The first and most obvious mode is the concept map's use as a document “in itself”. The concept map has a particular hermeneutic value, related to its characteristic design and label relations. The representation of relations differs significantly from hypertexts to concept maps. Even hypertext navigation is based on relations and their navigation, but in hypertext, the visible part of the relation does not go beyond the “port of entry” (the link) that leads to the document, or to the connected part of a document. In the concept map the relations are entirely visible, as arcs connecting two concept-nodes. This feature makes fully visible the logical path from one concept to another. The concept map represents the relational texture of the discipline as a whole, and its user sees a design composed of nodes and arcs, which effectively shows the structure of the disciplinary context. This structure carries the particular hermeneutic value, because it allows the user to understand, at first sight, the topics and fundamental links of the context. Furthermore, constant use leads to a gradual deepening of the study concept, without losing sight of the general context and the specific position of each concept. This hermeneutic value is linked, obviously, to the degree of detail or depth of the map itself. The more the map is full of nodes and arcs, concepts and relations, the more the study of the map can become significant. By increasing the level of depth, the concept map evolves from context structuring to a kind of knowledge writing. In this way disciplinary content in explicitely structured as a set of relationships that connect specific fields and concepts of the discipline one to the other (Kramer, 1994; Pedroni, 2004). Torma and Nuutila (2004), allow, through a specific software, the use of a structured map to compose sentences in which concepts and relations are clearly separated and automatically integrated.
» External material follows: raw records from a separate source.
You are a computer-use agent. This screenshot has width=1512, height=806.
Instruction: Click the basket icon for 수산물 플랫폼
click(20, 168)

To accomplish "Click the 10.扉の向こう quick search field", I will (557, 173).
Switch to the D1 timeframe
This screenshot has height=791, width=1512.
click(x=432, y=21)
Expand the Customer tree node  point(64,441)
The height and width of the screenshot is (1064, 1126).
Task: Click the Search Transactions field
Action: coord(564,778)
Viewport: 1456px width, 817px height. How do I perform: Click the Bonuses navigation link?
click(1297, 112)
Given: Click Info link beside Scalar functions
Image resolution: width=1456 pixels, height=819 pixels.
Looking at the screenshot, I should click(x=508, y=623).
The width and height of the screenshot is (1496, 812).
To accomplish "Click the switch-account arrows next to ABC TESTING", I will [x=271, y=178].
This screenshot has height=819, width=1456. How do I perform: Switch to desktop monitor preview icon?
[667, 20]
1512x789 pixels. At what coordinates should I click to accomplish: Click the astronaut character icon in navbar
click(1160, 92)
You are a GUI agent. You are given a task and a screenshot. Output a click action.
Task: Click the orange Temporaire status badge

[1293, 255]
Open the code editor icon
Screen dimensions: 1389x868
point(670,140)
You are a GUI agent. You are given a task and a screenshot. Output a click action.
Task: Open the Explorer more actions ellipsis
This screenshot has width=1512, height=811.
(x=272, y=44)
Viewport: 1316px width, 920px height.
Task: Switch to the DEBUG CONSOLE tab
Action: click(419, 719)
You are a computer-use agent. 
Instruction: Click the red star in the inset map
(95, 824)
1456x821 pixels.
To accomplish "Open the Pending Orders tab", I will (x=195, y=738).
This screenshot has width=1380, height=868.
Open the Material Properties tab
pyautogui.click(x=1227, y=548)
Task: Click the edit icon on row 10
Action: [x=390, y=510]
Among other applications, in a learning environment maps of this kind can provide testing tools which can be applied in “open” and “closed” modalities (La Vecchia & Pedroni, 2007).

These modalities may include:

  • Checking the correctness of concept maps provided by the teacher, and the reporting of any errors;

  • Creating maps in which the concepts are expressed and graphically designed, but the relations not labeled: the test consists in correctly writing on the map the relation labels, provided on a separate list;

  • Reconstruction of maps from a list of concepts and a list of relations.